● **QUESTIONS ON THE MATERIAL**:
• A. Please duplicate the part of the Rikers article starting at "Sam Mellins   ·" and ending at "dreads falling asleep.".
• B. According to the Rikers article, how long is the waitlist for the Exodus hotel program?
• C. For each statement, say whether it agrees with the Rikers article, and quote the words that decide it: (i) James was held on Rikers Island from August to October. (ii) The hotel program runs at Wyndham Garden and two other hotels. (iii) Judges are often unwilling to release defendants to shelters.

● **READING PASSAGE**:

╔══

He Was Homeless, So the Judge Kept Him at Rikers

How a lack of stable housing, combined with bureaucratic hurdles in New York’s labyrinthine re-entry process, kept one man at Rikers during the height of its crisis.

Sam Mellins   ·   January 3, 2022
Since being released from jail in October, James has been living in the Wyndham Garden hotel in Queens. | Google Maps

In his room at the Wyndham Garden hotel in Fresh Meadows, Queens, James dreads falling asleep. 


“When I wake up, I don’t know if I’m going to be in jail. I look around, like, ‘Am I in jail still?’” James told New York Focus. “If I don’t go to sleep, I don’t have to go through that.”


James, who asked that his real name not be used due to an ongoing criminal case, was incarcerated on Rikers Island from August to October.


Since his release, he’s been living at Wyndham Garden. There and at five other hotels around the city, the re-entry nonprofit Exodus Transitional Community and the Mayor’s Office of Criminal Justice have collaborated since April 2020 to provide single rooms and extensive social services to New Yorkers recently released from incarceration. 


Judges are often unwilling to release defendants to shelters due to fears that they will reoffend or skip their court dates. A spot in a hotel can offer a path out of Rikers for defendants awaiting trial who don’t have stable housing—which is why there’s a long waitlist for Exodus’ program, generally hovering between 200 and 250, according to the group.

╚══

[Stored records]
╔══

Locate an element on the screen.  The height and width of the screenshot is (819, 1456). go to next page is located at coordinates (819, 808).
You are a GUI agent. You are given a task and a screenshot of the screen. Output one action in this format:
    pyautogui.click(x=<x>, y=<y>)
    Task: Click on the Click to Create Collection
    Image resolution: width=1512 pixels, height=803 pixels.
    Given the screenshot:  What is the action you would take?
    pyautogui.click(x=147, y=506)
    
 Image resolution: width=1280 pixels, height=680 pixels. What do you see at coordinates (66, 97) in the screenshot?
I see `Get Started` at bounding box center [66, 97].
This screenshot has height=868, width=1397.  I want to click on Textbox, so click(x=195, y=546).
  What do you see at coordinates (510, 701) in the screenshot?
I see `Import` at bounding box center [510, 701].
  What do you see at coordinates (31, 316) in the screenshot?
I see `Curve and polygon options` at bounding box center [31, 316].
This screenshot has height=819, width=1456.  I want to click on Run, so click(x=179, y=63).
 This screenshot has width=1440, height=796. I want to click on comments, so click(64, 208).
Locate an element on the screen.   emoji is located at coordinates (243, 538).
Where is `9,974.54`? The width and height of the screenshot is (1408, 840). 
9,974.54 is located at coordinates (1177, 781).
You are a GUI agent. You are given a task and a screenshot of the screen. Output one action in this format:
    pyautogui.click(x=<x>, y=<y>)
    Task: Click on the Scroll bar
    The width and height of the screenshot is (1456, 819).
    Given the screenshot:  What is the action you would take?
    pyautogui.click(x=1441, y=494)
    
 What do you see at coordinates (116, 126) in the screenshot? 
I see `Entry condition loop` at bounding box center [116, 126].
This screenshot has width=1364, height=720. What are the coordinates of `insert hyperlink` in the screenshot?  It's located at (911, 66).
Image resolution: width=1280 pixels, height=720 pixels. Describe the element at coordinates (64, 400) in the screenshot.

╚══

● **ANSWER LIST**:
• A.
Sam Mellins   ·   January 3, 2022
Since being released from jail in October, James has been living in the Wyndham Garden hotel in Queens. | Google Maps

In his room at the Wyndham Garden hotel in Fresh Meadows, Queens, James dreads falling asleep.

• B. It generally hovers between 200 and 250.

• C.
(i) Yes: "was incarcerated on Rikers Island from August to October."
(ii) No: "There and at five other hotels around the city"
(iii) Yes: "Judges are often unwilling to release defendants to shelters"